Mots-clés droit social

LicenciementCause réelle et sérieuseLicenciement économique / PSEInaptitude / reclassement

Synthèse

Juridiction
Cour de cassation
Chambre
Chambre sociale
Date
03/05/2001
Numéro d'affaire
99-41.558

Résumé

LA COUR DE CASSATION, CHAMBRE SOCIALE, a rendu l'arrêt suivant : Sur le pourvoi formé par Mme Odette Y..., demeurant ..., en cassation d'un arrêt rendu le 5 ja…

Texte de la décision

LA COUR DE CASSATION, CHAMBRE SOCIALE, a rendu l'arrêt suivant : Sur le pourvoi formé par Mme Odette Y..., demeurant ..., en cassation d'un arrêt rendu le 5 janvier 1999 par la cour d'appel d'Angers (3e Chambre), au profit de la société La Grange de la Chevallerie, société à responsabilité limitée dont le siège est 49770 Le Plessis-Macé, défenderesse à la cassation ; LA COUR, en l'audience publique du 7 mars 2001, où étaient présents : M.

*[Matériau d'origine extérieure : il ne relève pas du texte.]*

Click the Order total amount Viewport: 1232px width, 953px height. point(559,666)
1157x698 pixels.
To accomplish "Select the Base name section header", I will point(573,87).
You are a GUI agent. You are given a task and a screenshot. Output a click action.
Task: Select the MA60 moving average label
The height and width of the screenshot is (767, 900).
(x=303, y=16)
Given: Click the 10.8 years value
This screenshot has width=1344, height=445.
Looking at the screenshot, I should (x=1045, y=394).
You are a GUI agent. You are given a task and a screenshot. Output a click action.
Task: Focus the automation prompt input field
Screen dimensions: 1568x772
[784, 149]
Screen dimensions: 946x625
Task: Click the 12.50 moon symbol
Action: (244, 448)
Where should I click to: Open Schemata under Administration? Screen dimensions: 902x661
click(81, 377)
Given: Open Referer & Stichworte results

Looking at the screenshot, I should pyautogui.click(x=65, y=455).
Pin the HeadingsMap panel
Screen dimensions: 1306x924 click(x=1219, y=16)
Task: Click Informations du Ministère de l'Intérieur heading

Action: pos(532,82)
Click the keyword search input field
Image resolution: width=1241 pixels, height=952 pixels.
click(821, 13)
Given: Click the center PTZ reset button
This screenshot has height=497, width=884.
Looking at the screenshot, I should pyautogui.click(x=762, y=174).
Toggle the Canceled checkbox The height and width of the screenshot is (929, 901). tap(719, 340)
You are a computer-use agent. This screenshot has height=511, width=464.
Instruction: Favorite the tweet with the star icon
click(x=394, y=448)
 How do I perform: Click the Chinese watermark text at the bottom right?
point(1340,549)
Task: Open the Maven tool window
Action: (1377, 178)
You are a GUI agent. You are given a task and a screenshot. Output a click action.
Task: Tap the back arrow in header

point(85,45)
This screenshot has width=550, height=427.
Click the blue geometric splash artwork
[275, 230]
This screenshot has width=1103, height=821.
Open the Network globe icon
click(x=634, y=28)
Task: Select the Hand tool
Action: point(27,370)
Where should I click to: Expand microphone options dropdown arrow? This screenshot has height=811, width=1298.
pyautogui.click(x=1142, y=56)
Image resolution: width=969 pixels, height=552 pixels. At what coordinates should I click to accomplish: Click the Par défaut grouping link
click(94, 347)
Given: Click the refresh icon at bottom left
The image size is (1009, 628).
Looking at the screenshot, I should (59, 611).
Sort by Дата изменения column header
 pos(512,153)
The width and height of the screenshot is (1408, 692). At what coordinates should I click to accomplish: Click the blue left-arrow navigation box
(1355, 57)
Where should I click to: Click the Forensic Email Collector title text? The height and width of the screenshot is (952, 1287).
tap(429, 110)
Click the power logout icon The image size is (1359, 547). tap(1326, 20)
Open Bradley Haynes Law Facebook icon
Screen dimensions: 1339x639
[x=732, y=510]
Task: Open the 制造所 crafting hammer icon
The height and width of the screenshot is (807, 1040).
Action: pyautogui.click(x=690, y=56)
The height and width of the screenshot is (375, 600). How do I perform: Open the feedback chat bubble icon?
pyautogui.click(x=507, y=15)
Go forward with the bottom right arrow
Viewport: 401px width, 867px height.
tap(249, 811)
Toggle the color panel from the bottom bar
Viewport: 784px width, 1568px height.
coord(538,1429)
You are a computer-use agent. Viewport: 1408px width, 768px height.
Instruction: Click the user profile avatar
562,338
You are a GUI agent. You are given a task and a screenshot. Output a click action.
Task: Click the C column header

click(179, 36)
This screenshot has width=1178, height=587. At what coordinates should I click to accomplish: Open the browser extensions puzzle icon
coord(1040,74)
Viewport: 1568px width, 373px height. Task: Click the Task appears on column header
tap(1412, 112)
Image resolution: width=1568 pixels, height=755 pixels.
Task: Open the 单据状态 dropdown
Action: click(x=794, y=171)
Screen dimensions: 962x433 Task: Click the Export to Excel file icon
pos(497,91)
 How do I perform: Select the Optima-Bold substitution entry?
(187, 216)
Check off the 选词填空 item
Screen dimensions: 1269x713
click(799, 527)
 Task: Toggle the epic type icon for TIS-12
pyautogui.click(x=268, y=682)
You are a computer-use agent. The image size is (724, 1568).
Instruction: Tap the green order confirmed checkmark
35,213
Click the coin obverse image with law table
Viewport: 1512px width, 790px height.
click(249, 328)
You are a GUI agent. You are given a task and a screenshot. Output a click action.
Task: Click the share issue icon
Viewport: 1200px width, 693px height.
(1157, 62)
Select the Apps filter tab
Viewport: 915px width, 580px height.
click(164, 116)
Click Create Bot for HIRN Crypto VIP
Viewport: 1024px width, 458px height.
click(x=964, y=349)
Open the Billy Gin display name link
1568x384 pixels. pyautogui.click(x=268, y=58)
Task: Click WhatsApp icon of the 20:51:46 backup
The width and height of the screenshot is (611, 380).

Waquet, conseiller doyen faisant fonctions de président, M.

Bailly, conseiller rapporteur, M.

Ransac, conseiller, Mme Barrairon, avocat général, Mme Ferré, greffier de chambre ; Sur le rapport de M.

Bailly, conseiller, les conclusions de Mme Barrairon, avocat général, et après en avoir délibéré conformément à la loi ; Sur le moyen unique : Attendu que Mme Odette Y... a été engagée, le 1er avril 1991, par la société La Grange de la Chevallerie en qualité d'employée administrative ; qu'elle a été licenciée pour motif économique par lettre du 1er décembre 1995 ; Attendu que la salariée fait grief à l'arrêt attaqué (Angers, 5 janvier 1999) de l'avoir déboutée de sa demande d'indemnité pour licenciement sans cause réelle et sérieuse, alors, selon le moyen, que la lettre de licenciement ne comporte aucune indication quant aux raisons pour lesquelles elle était licenciée à l'occasion d'une suppression de poste plutôt que l'autre employée administrative chargée, au sein de l'entreprise, de fonctions équivalentes ; que le licenciement est privé de cause réelle et sérieuse ; que l'employeur n'a apporté aucune justification sur le motif économique et n'a pas respecté son obligation de reclassement ; qu'il n'a versé aucune pièce au débat justifiant de la cause réelle et sérieuse ; que la société La Grange de Chevallerie a embauché Mme X... pour la remplacer ; qu'ainsi, la décision est privée de base légale au regard des dispositions des articles L. 122-14-2 et R. 122-14-3 du Code du travail ; Mais attendu, d'abord, qu'il ne résulte d'aucune pièce de la procédure, ni de l'arrêt que Mme Y... ait soutenu devant les juges du fond que l'employeur n'avait pas respecté l'ordre des licenciements et avait manqué à son obligation de reclassement ; qu'ainsi, le moyen, mélangé de fait et de droit, est nouveau ; Attendu, ensuite, que la cour d'appel, qui a estimé, au vu des pièces versées par l'employeur, que la société justifiait de difficultés économiques caractérisées par la baisse de la rentabilité de l'entreprise malgré des mesures prises dans le cadre d'une restructuration qui ont conduit à la suppression du poste de la salariée, sans possibilité de reclassement et sans que Mme Y... fût ensuite remplacée dans son poste par un autre salarié, en a exactement déduit que le licenciement procédait d'une cause économique ; qu'elle a ainsi légalement justifié sa décision ; Que le moyen, pour partie irrecevable, n'est pas fondé pour le surplus ; PAR CES MOTIFS : REJETTE le pourvoi ; Condamne Mme Y... aux dépens ; Ainsi fait et jugé par la Cour de Cassation, Chambre sociale, et prononcé par le président en son audience publique du trois mai deux mille un.